The Researcher's Best Friend

Clontech Founder Kenneth Fong, PhD '77, Has Used Molecular
Building Blocks To Structure His $50 Million Biotechnology Company

As a scientific investigator, Kenneth Fong, PhD '77, studied the molecular building blocks of human cells. As an entrepreneur, he used those substrates to build a major biotechnology company.

Dr. Fong's initial goal was to be a molecular biology researcher; DNA repair and cloning were his specialty. His doctoral thesis at IUSM, conducted under the watchful eye of advisor Richard Bockrath, PhD, professor of microbiology and immunology, concerned DNA repair in e-coli after UV radiation. Dr. Fong did post-doctoral studies at the University of California Los Angeles (UCLA), again concentrating in DNA cloning and sequencing. Then he moved on to the Research Triangle Park, N.C., as a senior staff fellow at the National Institutes of Environmental Health Sciences, where he worked on cloning and regulation of testicular genes in rats.

He liked his job. He liked basic research. But Dr. Fong didn't think he excelled as a researcher. "You love to do research and you want to do it for life, but you have to ask yourself, 'How good am I?' I found out I was not as good as the fellow in the next lab," Dr. Fong says. "I was not as competitive, so I had to think about what I was really good at."

Dr. Fong said that as a researcher he got lots of requests for recombinant clones and other laboratory reagents he had created. "I did a good job creating the tools people wanted to have, so I thought my talent was in creating innovative tools instead of basic research."

From that introspection, Clontech was born. Clontech is Dr. Fong's privately held biotech company that supplies an assortment of genetic products to academic, pharmaceutical and biotechnical labs in the United States, Europe and Japan. The products are used by researchers to isolate and analyze genes. Among the genes that have been isolated using Clontech products are those for breast cancer, colon cancer, cystic fibrosis, and combined deafness and blindness. A recent product called cDNA Microarray has been used to profile differential gene expression in normal and disease tissues.

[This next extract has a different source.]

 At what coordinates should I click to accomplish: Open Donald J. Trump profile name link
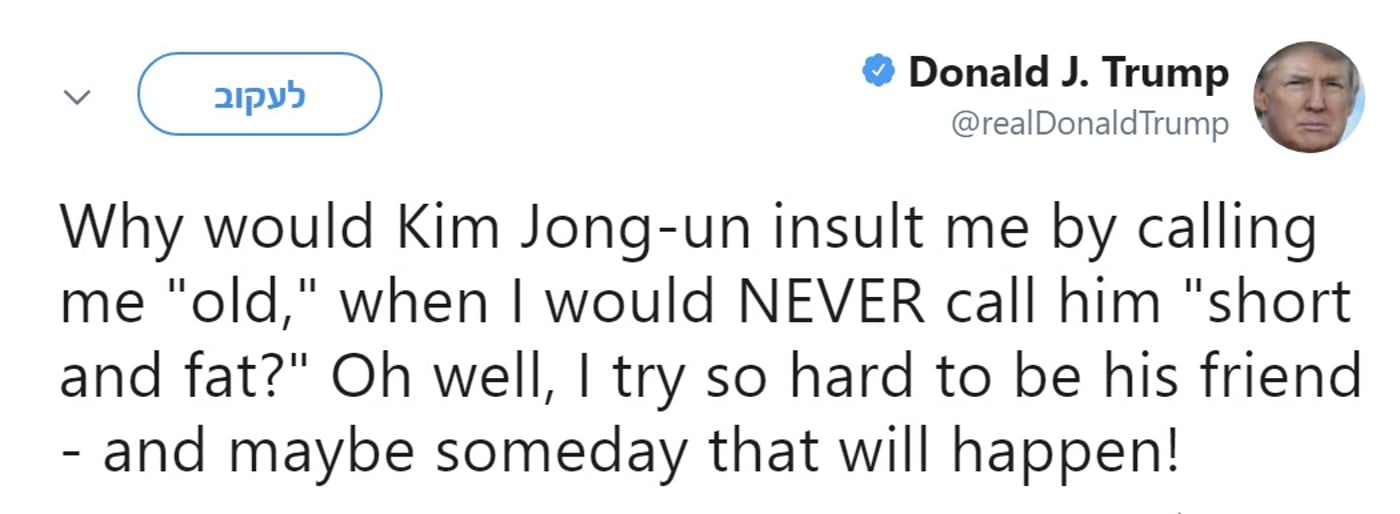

Dr. Fong started the company using his research credentials, three hundred square feet of lab space on loan from his brother's water testing company, and a personal loan of $35,000 for startup capital. Within one year, he had hired his first employee.

Today Clontech is a $50 million company with more than three hundred employees, about sixty of whom are PhDs. It is the fourth largest firm of its kind and the largest molecular biology company founded by an Asian American in the U.S. And it continues to grow by leaps and bounds. Dr. Fong said Clontech maintains an annual growth rate of thirty-five percent.

The company's first successful product was the lambda gt 11 cloning system for screening for new genes, co-developed with Stanford University researcher Richard Young, PhD, who now teaches at Massachusetts Institute of Technology (MIT). Part of Dr. Fong's contribution was to move the product from the research lab into the commercial production arena. The product's success propelled the company from a start-up to a position of respect in the biotech industry.

Clontech, whose advertising tagline is "innovative tools to accelerate discovery," has been recognized nationally for its achievements. In 1996, 1997 and 1998, the company received R&D 100 Awards for commercializing five innovative products. It also was recently recognized by the San Francisco and San Jose business journals as one of the hundred fastest growing companies in the Bay Area.

Located in Palo Alto, Cali-fornia, Clontech has opened subsidiaries in Heidelberg, Germany; Basingstoke, United Kingdom; and Tokyo, Japan. The company has twenty-three distributors in Europe, Asia, Australia and South America.

But Kenneth Fong is not all business. A portion of his leisure time is filled with civic and philanthropic responsibilities; he is active in several professional societies, such as serving as a board member of the Analytical and Life Sciences Systems Association and on the advisory board of San Francisco State University where he has been recognized as a Hall of Fame alumnus. He also is active politically. On the personal front, Dr. Fong is married to Pamela Fong, an optometrist. They have two children, sixteen-year-old John and five-year-old Maggie.